'Tem um belo de um grupo que enriquece'

A entrevista do deputado Roque Barbiere durou 40 minutos. Ele falou sobre Assembleia, patrimônio pessoal. E disse que não é "dedo-duro".

Entrevista com

O Estado de S.Paulo

23 de setembro de 2011 | 03h07

É verdade que a Assembleia está cheia de deputados que vendem emendas, trabalham para empreiteiras, fazem lobby com prefeituras, até mesmo vendendo projetos educacionais?

Não é que está cheio, tem bastante que faz isso. Não é a maioria, mas tem um belo de um grupo que vive e sobrevive e enriquece fazendo isso.

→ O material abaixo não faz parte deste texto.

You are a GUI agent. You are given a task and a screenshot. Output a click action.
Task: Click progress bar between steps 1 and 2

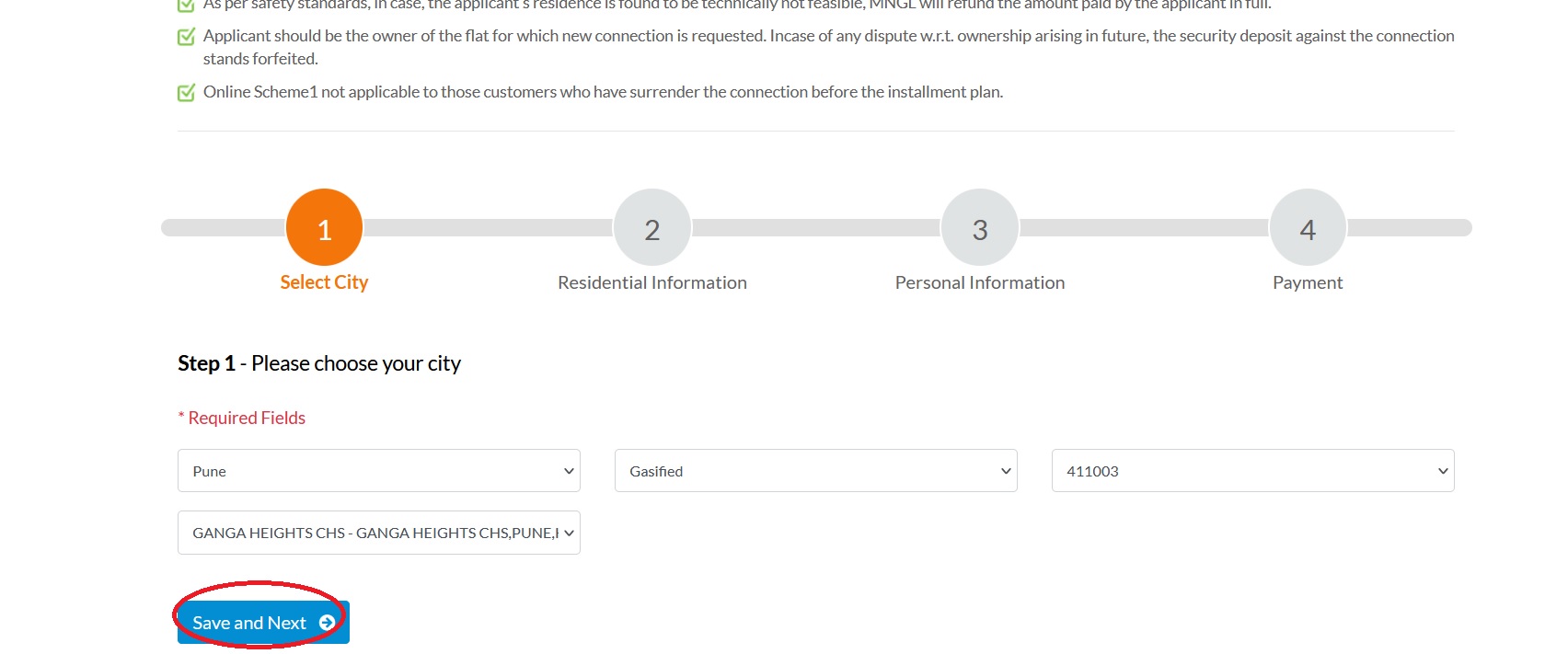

De 100%, o sr. chuta quanto?

De 25% a 30%.

Pode citar um?

Poderia, mas não vou ser dedo-duro e não vou citar. Mas existe, existe do meu lado, existe vizinho, vejo acontecer, falo pra eles, inclusive, pra parar. Aviso que, se um dia vier a cassação do mandato deles, para não vir me pedir o voto que eu vou votar pra cassá-los. Mas não vou dedurar.

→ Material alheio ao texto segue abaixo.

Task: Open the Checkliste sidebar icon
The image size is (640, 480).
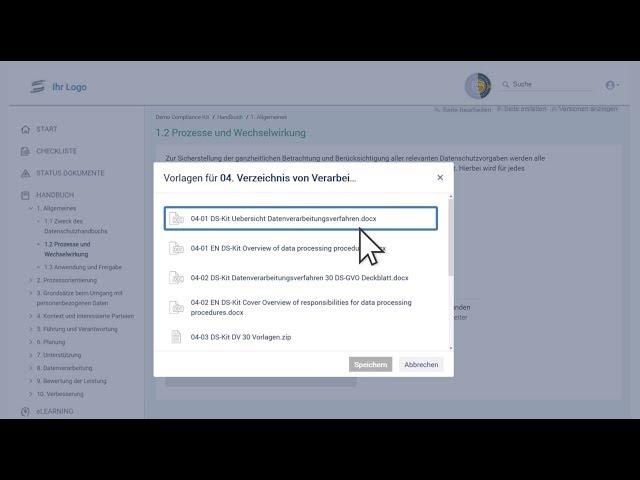Action: (x=27, y=151)
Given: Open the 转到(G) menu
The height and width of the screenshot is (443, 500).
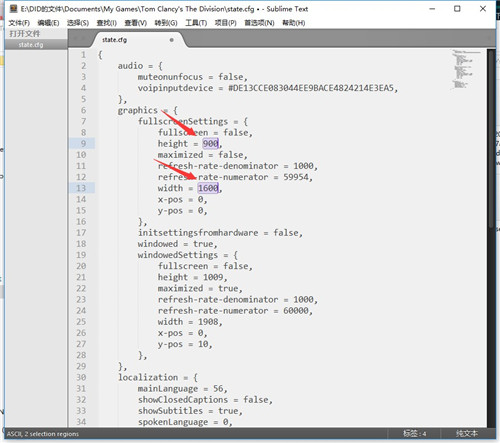Looking at the screenshot, I should click(166, 23).
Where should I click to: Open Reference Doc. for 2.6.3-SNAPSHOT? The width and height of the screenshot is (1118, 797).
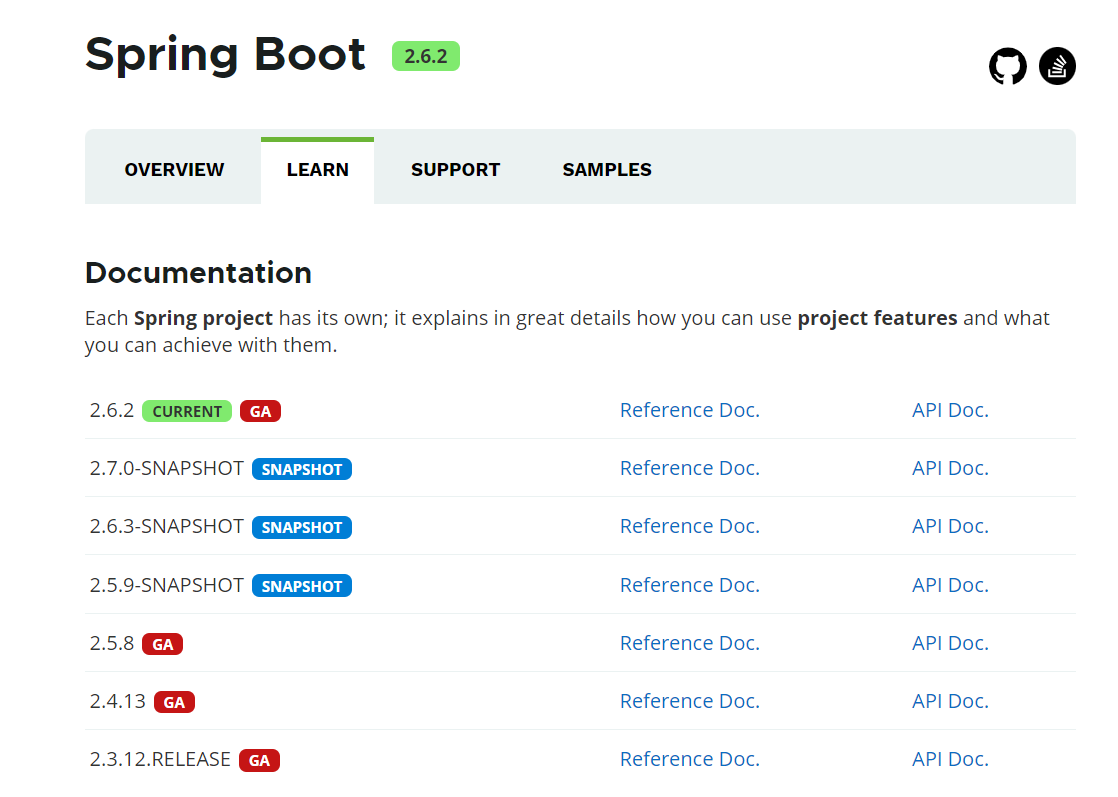click(x=689, y=526)
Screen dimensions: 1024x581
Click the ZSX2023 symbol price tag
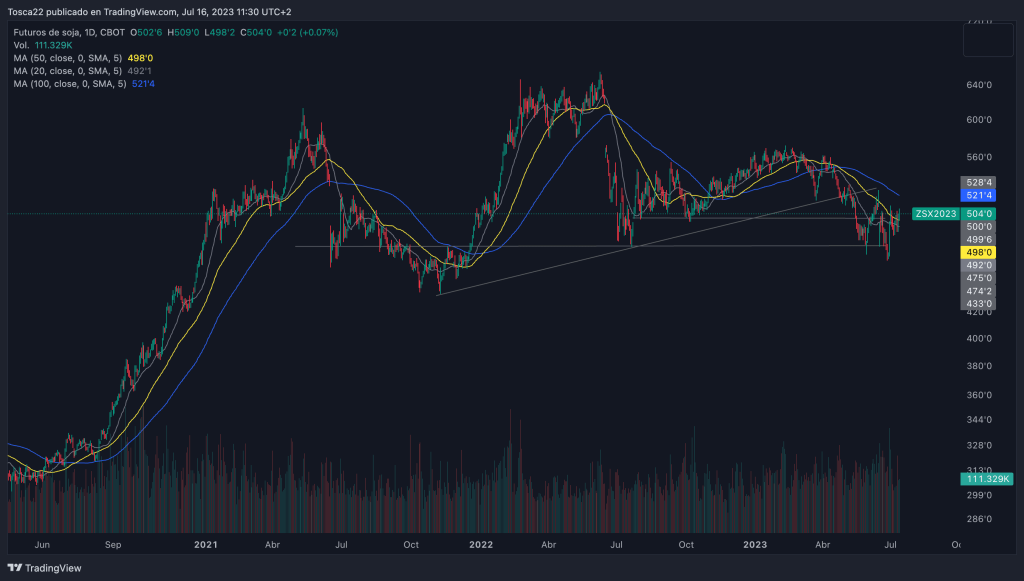point(935,214)
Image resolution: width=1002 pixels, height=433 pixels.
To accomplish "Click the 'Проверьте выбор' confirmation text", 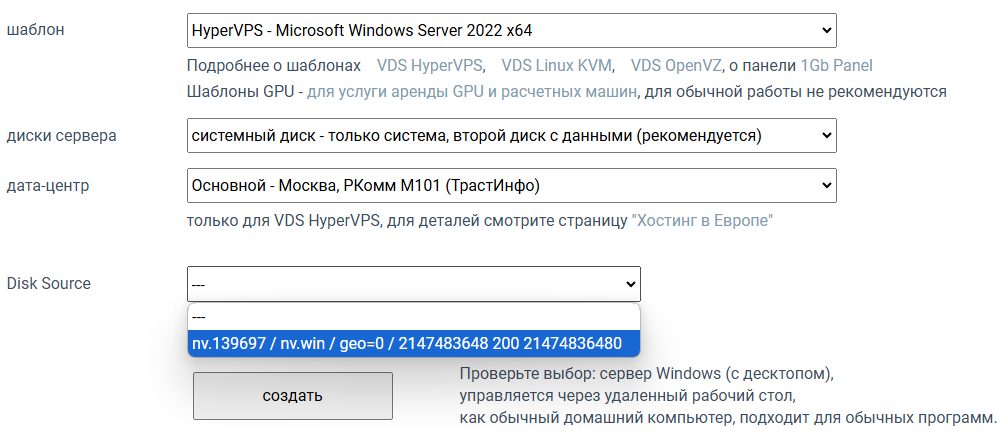I will [x=645, y=374].
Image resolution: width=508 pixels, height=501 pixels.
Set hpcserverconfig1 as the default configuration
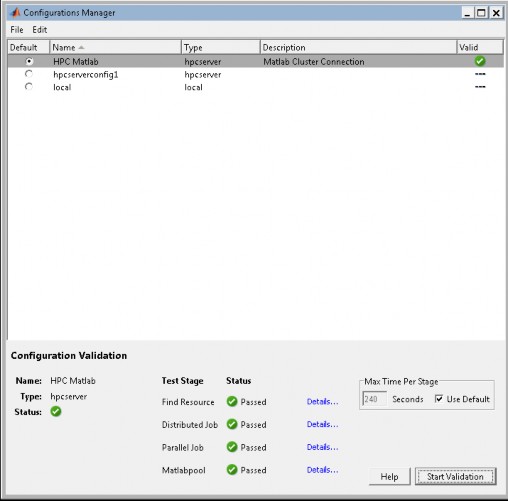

Nunca fez isso? Nunca pediu nada em troca a prefeitos da região?

Só o voto. Pergunte aos atuais e aos ex-prefeitos se algum dia eu fui oferecer algum tipo de produto a não ser pedir o voto.

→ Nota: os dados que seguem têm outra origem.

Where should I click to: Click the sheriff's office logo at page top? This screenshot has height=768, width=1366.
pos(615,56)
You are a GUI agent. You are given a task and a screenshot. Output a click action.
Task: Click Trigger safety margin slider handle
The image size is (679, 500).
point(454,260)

O sr. diz que tem menos dinheiro de quando entrou na política.

Menos, menos. Calculo que tinha 100 alqueires, hoje tenho 37. O resto foi embora, um tal de eleitor tomou, eu não sei quem é esse eleitor. É custo de campanha. Tinha uma fazenda do meu pai, ele repartiu com os filhos. Antes de entrar na política adquiri alguns pedaços vizinhos, cheguei a ter 97 alqueires de terras exatamente. E hoje só tenho 37, onde só falta hipotecar o espaço aéreo porque o resto tá tudo penhorado, é verdade.

Possui bens em nome de outras pessoas?

Mande o Mossad, o FBI, a Federal pesquisar. Não há, como nunca houve. Não tenho bem nenhum em nome de outras pessoas.